Parts of the exercise:
1. List every piece of software or software tool named in the Amanda backup thread below.
2. Answer these questions from the Amanda backup thread below:
(a) Which Amanda version and operating system were in use?
(b) In which file was the GLib-CRITICAL message found?
(c) At what point did the 10 TB DLE backup go wrong?
3. Continue the Amanda backup thread below from its last sentence.

Quoted text:
============================================================
Guy,
The reporting issue in amstatus (reporting negative value) is already
fix, check the svn tree.
I'm surprised that you complain about a small amstatus reporting issue
but not about the fact that your backup failed, you should have at least
posted the error from the email report.
I found the following in the amdump.1 file you sent me privately:
GLib-CRITICAL **: g_main_context_find_source_by_id: assertion `source_id
> 0' failed
It's the first time I see it, I think it is related to amanda exceeding
some glib capacity because your dump are really large.
Are you using a 32 bits amanda?
Can you try the attached patch?
Jean-Louis
On 10/01/2012 09:21 AM, Guy Sisalli wrote:
We're noticing peculiar behavior running Amanda 3.3.2 under FreeBSD 9.
Backups appear to work fine until dealing with a sizable DLE
consisting of a single zfs snapshot. We ran a backup without a holding
area and dumped directly to tape. Things went okay, and then the 10 TB
DLE backup suddenly went wrong at the 6-7 TB mark.
============================================================
Given information:

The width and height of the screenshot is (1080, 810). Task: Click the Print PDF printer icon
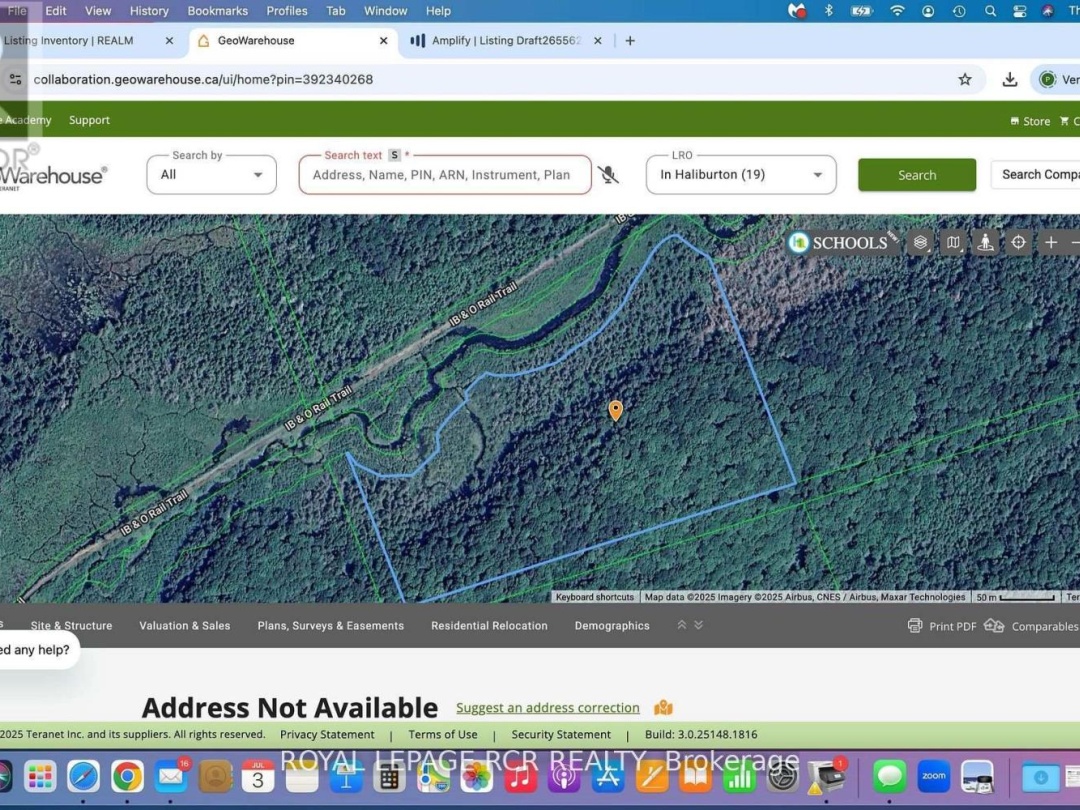pos(915,625)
============================================================
Per-task answers:
1.
amstatus
svn
GLib
Amanda
FreeBSD
zfs

2.
(a) Amanda 3.3.2 under FreeBSD 9
(b) amdump.1
(c) At the 6-7 TB mark

3.
At somewhere between 6 and 7 TB, while writing to tape 6, the readout
on amstatus displayed negative values (see below). At this point, the
10 TB DLE was still listed as being sent to tape, but no further
progress was being registered on that DLE.
Instead, amanda had moved on to dump a second DLE to tape. We only
have one tape drive, but amstatus was listing two DLEs as being sent
to tape, and only one was making progress.
After all the other DLEs had finished, work resumed on the 10 TB DLE,
but amanda claimed to be writing more than 100% of the DLE to tape.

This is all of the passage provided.